10 Ways to Rebound From an Embarrassing Email Mistake

We've all hit send prematurely, CC’d the wrong person and even spoken ill of a non-responsive recipient without knowing whether they were receiving emails. Such business mistakes are awkward but common, especially for entrepreneurs, and can be fixed. Here are ten embarrassing email mistakes you might make and how you should react to save face:

1. Sending an email prematurely

If you type quickly, you’ve probably made the mistake of sending an email before you’re finished.
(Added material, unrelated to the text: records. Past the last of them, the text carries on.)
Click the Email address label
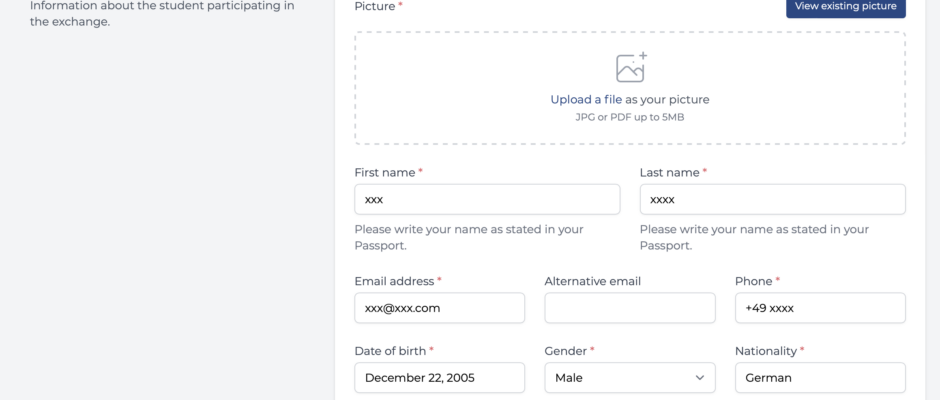 pyautogui.click(x=394, y=281)
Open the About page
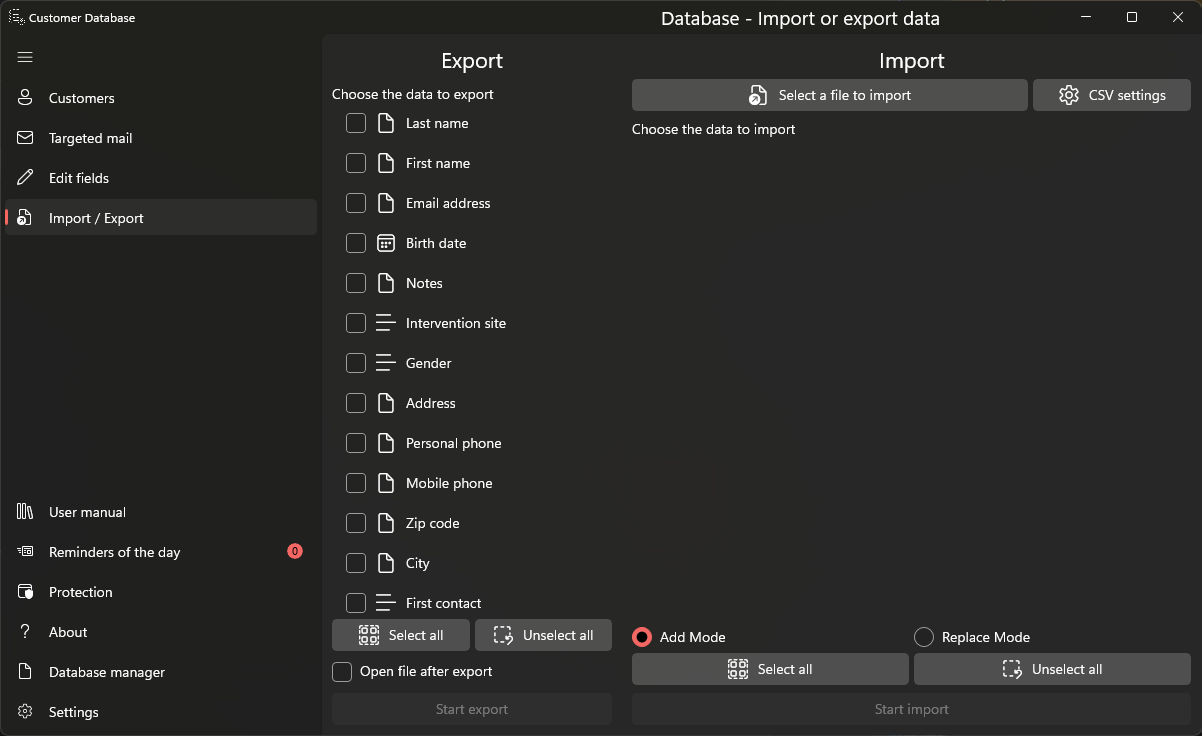The width and height of the screenshot is (1202, 736). pos(68,632)
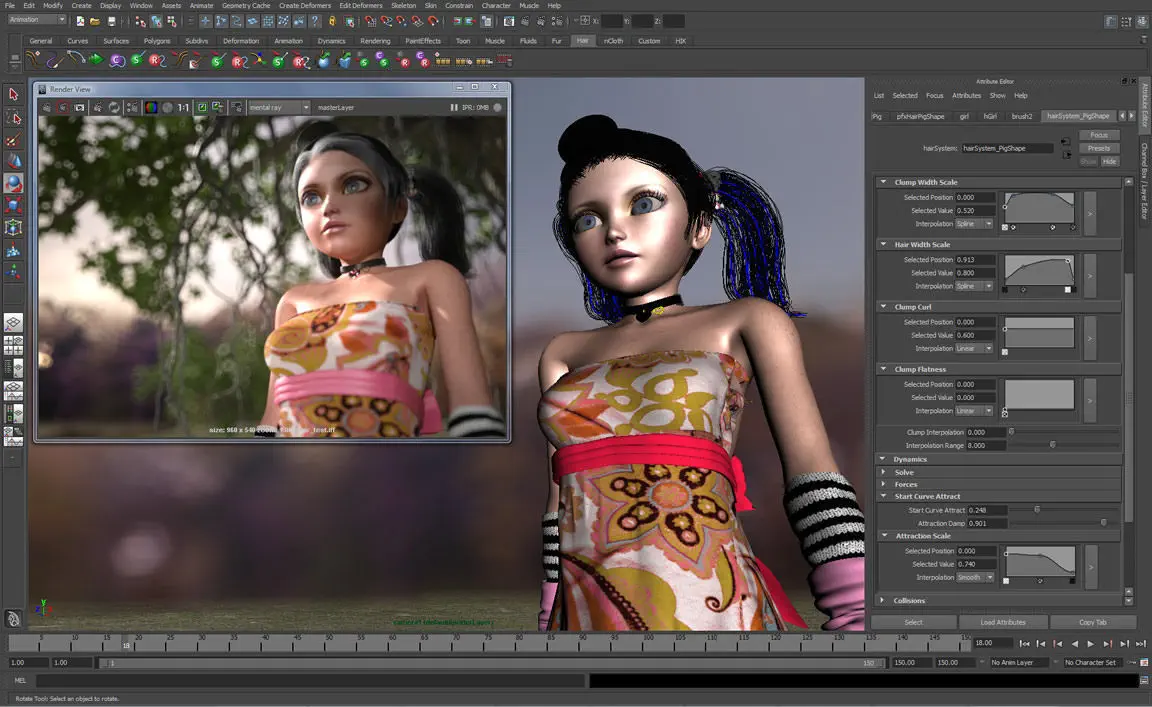
Task: Toggle Hide on the hairSystem attributes
Action: 1109,161
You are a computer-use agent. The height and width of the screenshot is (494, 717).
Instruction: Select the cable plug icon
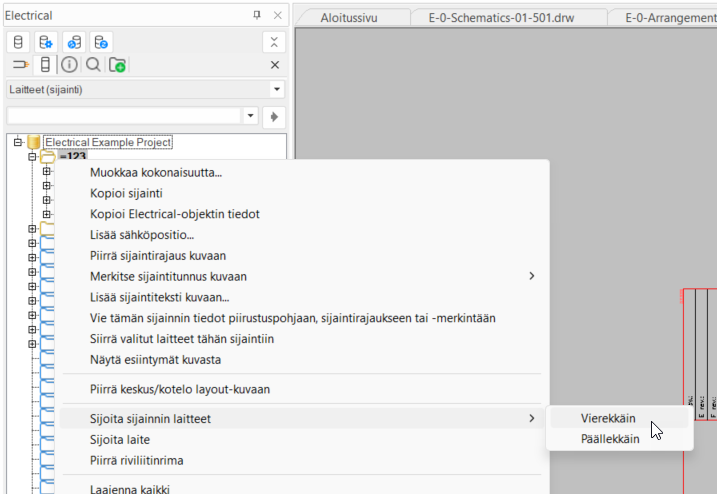pos(19,65)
If this happens, then it's no big deal.

Simply start a follow-up email by apologizing for the multiple messages (or maybe even lighten the mood with a joke) and convey the rest of your original message.

2. Unintentionally replying to all

Replying to “all” is great for keeping people in the loop, but sometimes it can create an unnecessary thread of messages for certain recipients.

If you notice this happening, inform your main communicant(s) that you’re removing individuals from the conversation and will relay any necessary information. As a rule of thumb, it’s a good idea to double check who is receiving an email to make sure it’s relevant to those individuals.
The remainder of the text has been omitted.